Lines from the one containing "Task: Click the" through the last line of the records below need to be repeated exactly; nothing else, and no pictures.

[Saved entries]
************

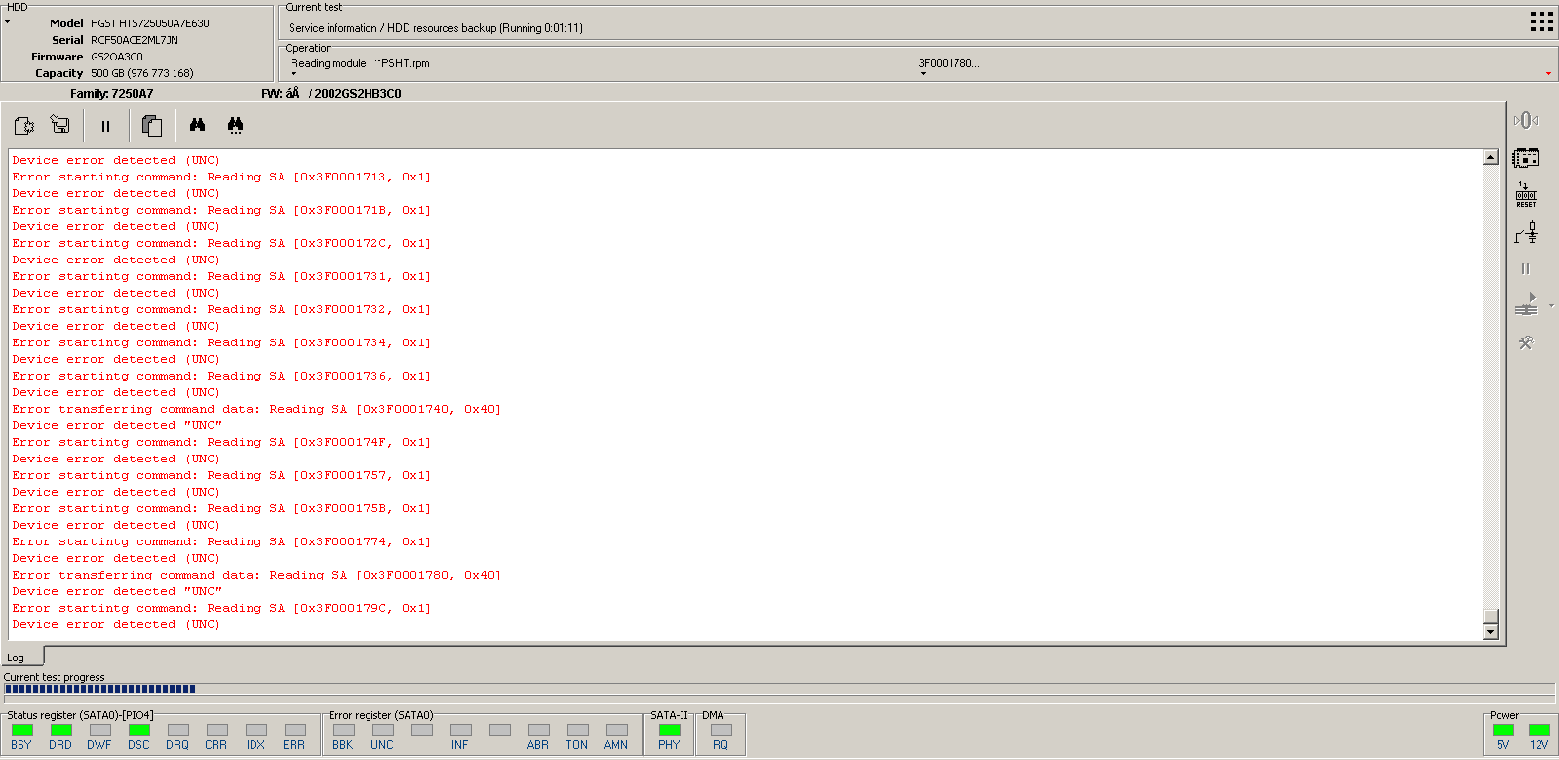Click the find-next binoculars icon

coord(235,125)
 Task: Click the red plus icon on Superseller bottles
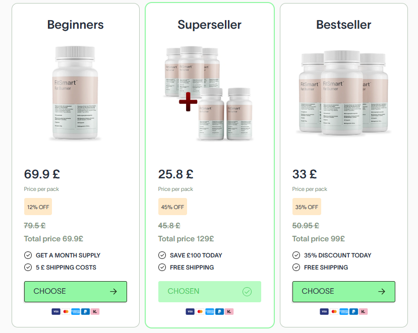point(188,101)
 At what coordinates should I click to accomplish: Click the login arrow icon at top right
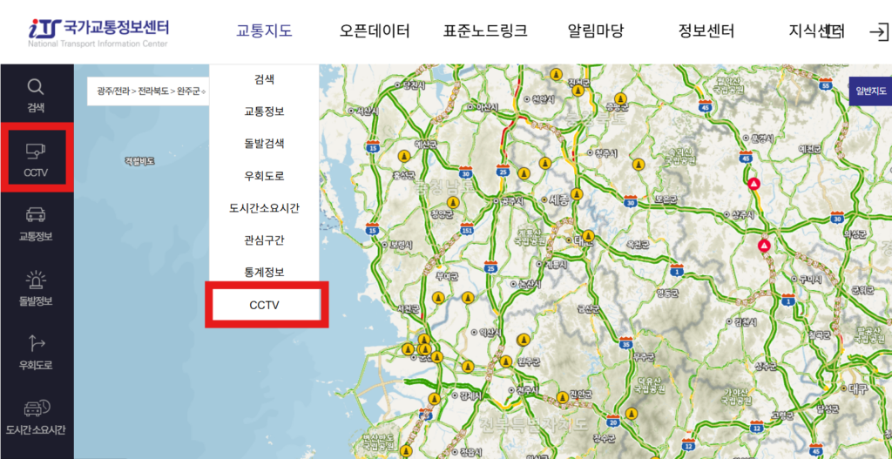[877, 32]
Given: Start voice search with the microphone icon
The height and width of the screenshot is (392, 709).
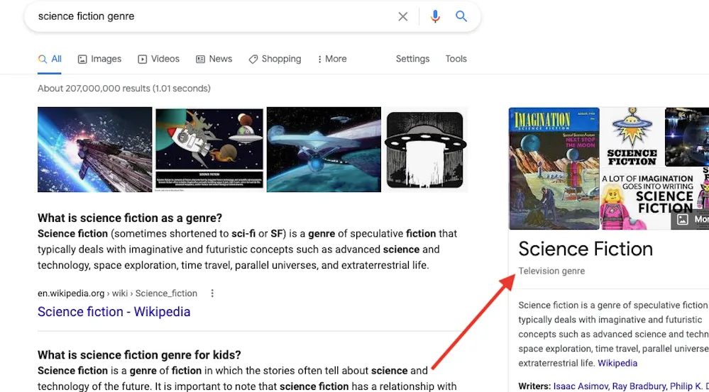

************

■ ANSWER SPACE:
 Task: Click the red plus icon on Superseller bottles
point(188,101)
 At what coordinates should I click to accomplish: Click the login arrow icon at top right
[877, 32]
Given: Start voice search with the microphone icon
The height and width of the screenshot is (392, 709).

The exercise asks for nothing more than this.